### What to do
Copy the following data word for word.

↓

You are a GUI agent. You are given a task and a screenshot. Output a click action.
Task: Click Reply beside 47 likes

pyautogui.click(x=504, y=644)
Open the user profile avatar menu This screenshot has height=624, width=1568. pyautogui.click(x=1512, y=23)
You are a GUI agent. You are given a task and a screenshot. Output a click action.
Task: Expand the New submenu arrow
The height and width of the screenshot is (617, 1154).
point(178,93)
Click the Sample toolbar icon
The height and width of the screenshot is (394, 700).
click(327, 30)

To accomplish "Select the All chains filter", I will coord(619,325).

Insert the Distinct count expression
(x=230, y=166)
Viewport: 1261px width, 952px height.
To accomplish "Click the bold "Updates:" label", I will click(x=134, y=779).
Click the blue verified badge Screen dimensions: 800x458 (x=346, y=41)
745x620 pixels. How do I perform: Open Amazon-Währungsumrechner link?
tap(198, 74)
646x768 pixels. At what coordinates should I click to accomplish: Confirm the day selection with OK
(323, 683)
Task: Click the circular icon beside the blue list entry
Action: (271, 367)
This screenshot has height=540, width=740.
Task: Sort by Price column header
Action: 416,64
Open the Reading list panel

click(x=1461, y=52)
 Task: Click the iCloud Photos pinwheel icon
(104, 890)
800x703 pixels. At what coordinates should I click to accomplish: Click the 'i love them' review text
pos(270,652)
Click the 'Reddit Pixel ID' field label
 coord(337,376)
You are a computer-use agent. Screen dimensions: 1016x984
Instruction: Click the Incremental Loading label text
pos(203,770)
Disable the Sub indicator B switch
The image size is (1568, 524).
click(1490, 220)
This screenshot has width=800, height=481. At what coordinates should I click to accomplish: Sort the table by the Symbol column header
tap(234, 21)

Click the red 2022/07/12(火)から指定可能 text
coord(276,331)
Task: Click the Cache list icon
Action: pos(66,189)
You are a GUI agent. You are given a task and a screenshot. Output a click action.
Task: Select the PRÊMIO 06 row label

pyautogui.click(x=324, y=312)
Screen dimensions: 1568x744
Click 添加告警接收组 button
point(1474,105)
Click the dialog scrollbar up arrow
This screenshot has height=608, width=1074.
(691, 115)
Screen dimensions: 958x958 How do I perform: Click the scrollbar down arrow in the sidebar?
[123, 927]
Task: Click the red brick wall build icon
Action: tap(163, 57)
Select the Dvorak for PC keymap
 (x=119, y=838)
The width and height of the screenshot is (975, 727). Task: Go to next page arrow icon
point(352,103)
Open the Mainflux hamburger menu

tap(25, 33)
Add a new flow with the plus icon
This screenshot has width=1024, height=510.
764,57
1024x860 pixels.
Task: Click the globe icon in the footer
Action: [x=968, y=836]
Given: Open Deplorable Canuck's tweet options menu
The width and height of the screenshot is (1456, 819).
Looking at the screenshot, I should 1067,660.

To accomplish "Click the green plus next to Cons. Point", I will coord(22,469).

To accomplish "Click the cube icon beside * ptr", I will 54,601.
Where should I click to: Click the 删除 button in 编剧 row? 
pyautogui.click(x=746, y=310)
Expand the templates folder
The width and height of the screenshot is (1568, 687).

↑

### Result
You are a GUI agent. You are given a task and a screenshot. Output a click action.
Task: Click Reply beside 47 likes

pyautogui.click(x=504, y=644)
Open the user profile avatar menu This screenshot has height=624, width=1568. pyautogui.click(x=1512, y=23)
You are a GUI agent. You are given a task and a screenshot. Output a click action.
Task: Expand the New submenu arrow
The height and width of the screenshot is (617, 1154).
point(178,93)
Click the Sample toolbar icon
The height and width of the screenshot is (394, 700).
click(327, 30)

To accomplish "Select the All chains filter", I will coord(619,325).

Insert the Distinct count expression
(x=230, y=166)
Viewport: 1261px width, 952px height.
To accomplish "Click the bold "Updates:" label", I will click(x=134, y=779).
Click the blue verified badge Screen dimensions: 800x458 (x=346, y=41)
745x620 pixels. How do I perform: Open Amazon-Währungsumrechner link?
tap(198, 74)
646x768 pixels. At what coordinates should I click to accomplish: Confirm the day selection with OK
(323, 683)
Task: Click the circular icon beside the blue list entry
Action: (271, 367)
This screenshot has height=540, width=740.
Task: Sort by Price column header
Action: 416,64
Open the Reading list panel

click(x=1461, y=52)
 Task: Click the iCloud Photos pinwheel icon
(104, 890)
800x703 pixels. At what coordinates should I click to accomplish: Click the 'i love them' review text
pos(270,652)
Click the 'Reddit Pixel ID' field label
 coord(337,376)
You are a computer-use agent. Screen dimensions: 1016x984
Instruction: Click the Incremental Loading label text
pos(203,770)
Disable the Sub indicator B switch
The image size is (1568, 524).
click(1490, 220)
This screenshot has width=800, height=481. At what coordinates should I click to accomplish: Sort the table by the Symbol column header
tap(234, 21)

Click the red 2022/07/12(火)から指定可能 text
coord(276,331)
Task: Click the Cache list icon
Action: pos(66,189)
You are a GUI agent. You are given a task and a screenshot. Output a click action.
Task: Select the PRÊMIO 06 row label

pyautogui.click(x=324, y=312)
Screen dimensions: 1568x744
Click 添加告警接收组 button
point(1474,105)
Click the dialog scrollbar up arrow
This screenshot has height=608, width=1074.
(691, 115)
Screen dimensions: 958x958 How do I perform: Click the scrollbar down arrow in the sidebar?
[123, 927]
Task: Click the red brick wall build icon
Action: tap(163, 57)
Select the Dvorak for PC keymap
 (x=119, y=838)
The width and height of the screenshot is (975, 727). Task: Go to next page arrow icon
point(352,103)
Open the Mainflux hamburger menu

tap(25, 33)
Add a new flow with the plus icon
This screenshot has width=1024, height=510.
764,57
1024x860 pixels.
Task: Click the globe icon in the footer
Action: [x=968, y=836]
Given: Open Deplorable Canuck's tweet options menu
The width and height of the screenshot is (1456, 819).
Looking at the screenshot, I should 1067,660.

To accomplish "Click the green plus next to Cons. Point", I will coord(22,469).

To accomplish "Click the cube icon beside * ptr", I will 54,601.
Where should I click to: Click the 删除 button in 编剧 row? 
pyautogui.click(x=746, y=310)
Expand the templates folder
The width and height of the screenshot is (1568, 687).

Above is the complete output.